OTW: Optimal Transport Warping for Time Series

Dynamic Time Warping (DTW) has become the pragmatic choice for measuring distance between time series. However, it suffers from unavoidable quadratic time complexity when the optimal alignment matrix needs to be computed exactly. This hinders its use in deep learning architectures, where layers involving DTW computations cause severe bottlenecks. To alleviate these issues, we introduce a new metric for time series data based on the Optimal Transport (OT) framework, called Optimal Transport Warping (OTW). OTW enjoys linear time/space complexity, is differentiable and can be parallelized. OTW enjoys a moderate sensitivity to time and shape distortions, making it ideal for time series. We show the efficacy and efficiency of OTW on 1-Nearest Neighbor Classification and Hierarchical Clustering, as well as in the case of using OTW instead of DTW in Deep Learning architectures.

Controlling the Complexity and Lipschitz Constant improves polynomial nets

While the class of Polynomial Nets demonstrates comparable performance to neural networks (NN), it currently has neither theoretical generalization characterization nor robustness guarantees. To this end, we derive new complexity bounds for the set of Coupled CP-Decomposition (CCP) and Nested Coupled CP-decomposition (NCP) models of Polynomial Nets in terms of the $\ell_\infty$-operator-norm and the $\ell_2$-operator norm. In addition, we derive bounds on the Lipschitz constant for both models to establish a theoretical certificate for their robustness. The theoretical results enable us to propose a principled regularization scheme that we also evaluate experimentally in six datasets and show that it improves the accuracy as well as the robustness of the models to adversarial perturbations. We showcase how this regularization can be combined with adversarial training, resulting in further improvements.

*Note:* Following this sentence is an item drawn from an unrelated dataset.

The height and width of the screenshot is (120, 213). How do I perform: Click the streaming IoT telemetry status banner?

Efficient Proximal Mapping of the 1-path-norm of Shallow Networks

We demonstrate two new important properties of the 1-path-norm of shallow neural networks. First, despite its non-smoothness and non-convexity it allows a closed form proximal operator which can be efficiently computed, allowing the use of stochastic proximal-gradient-type methods for regularized empirical risk minimization. Second, when the activation functions is differentiable, it provides an upper bound on the Lipschitz constant of the network. Such bound is tighter than the trivial layer-wise product of Lipschitz constants, motivating its use for training networks robust to adversarial perturbations. In practical experiments we illustrate the advantages of using the proximal mapping and we compare the robustness-accuracy trade-off induced by the 1-path-norm, L1-norm and layer-wise constraints on the Lipschitz constant (Parseval networks).

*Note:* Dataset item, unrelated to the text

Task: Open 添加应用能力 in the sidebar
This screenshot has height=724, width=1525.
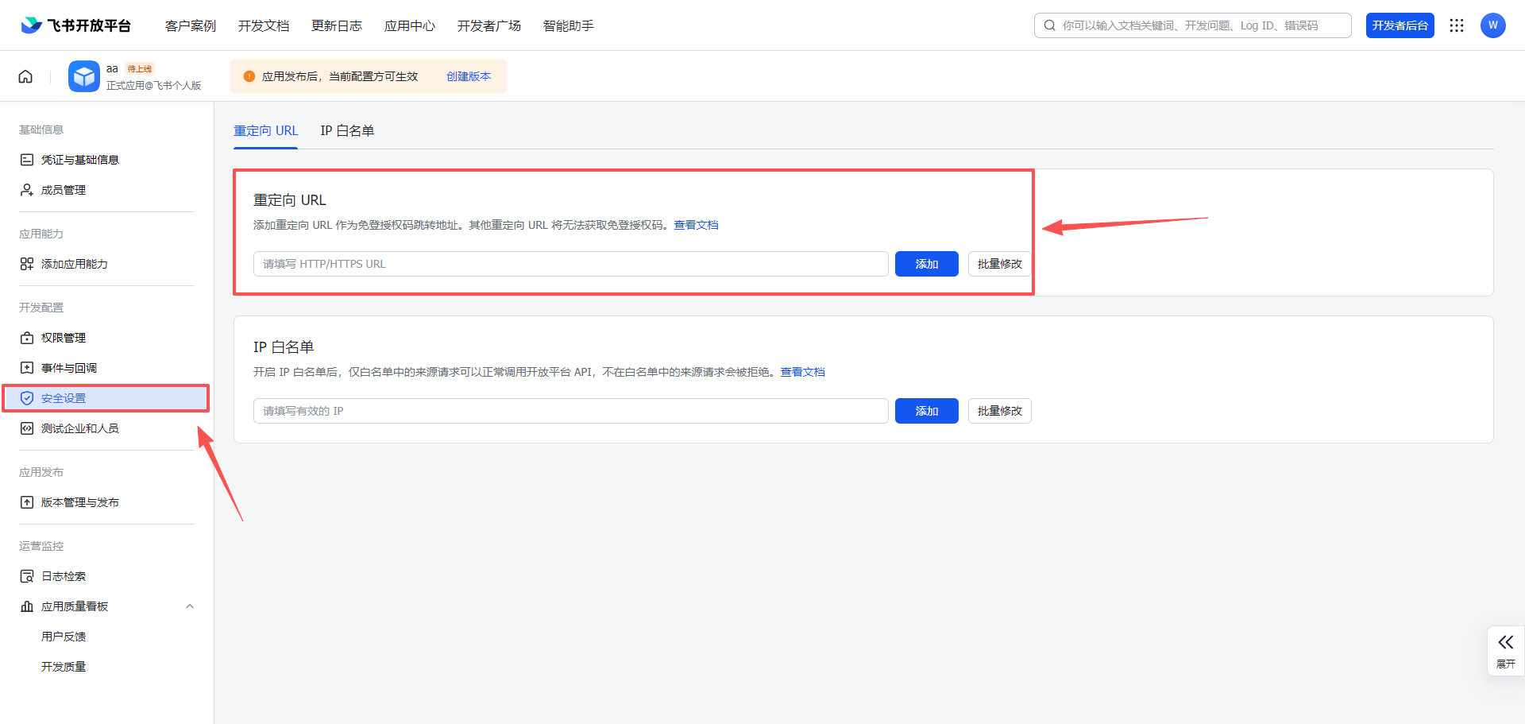Action: point(74,264)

Lipschitz constant estimation of Neural Networks via sparse polynomial optimization

We introduce LiPopt, a polynomial optimization framework for computing increasingly tighter upper bounds on the Lipschitz constant of neural networks. The underlying optimization problems boil down to either linear (LP) or semidefinite (SDP) programming. We show how to use the sparse connectivity of a network, to significantly reduce the complexity of computation. This is specially useful for convolutional as well as pruned neural networks. We conduct experiments on networks with random weights as well as networks trained on MNIST, showing that in the particular case of the $\ell_\infty$-Lipschitz constant, our approach yields superior estimates, compared to baselines available in the literature.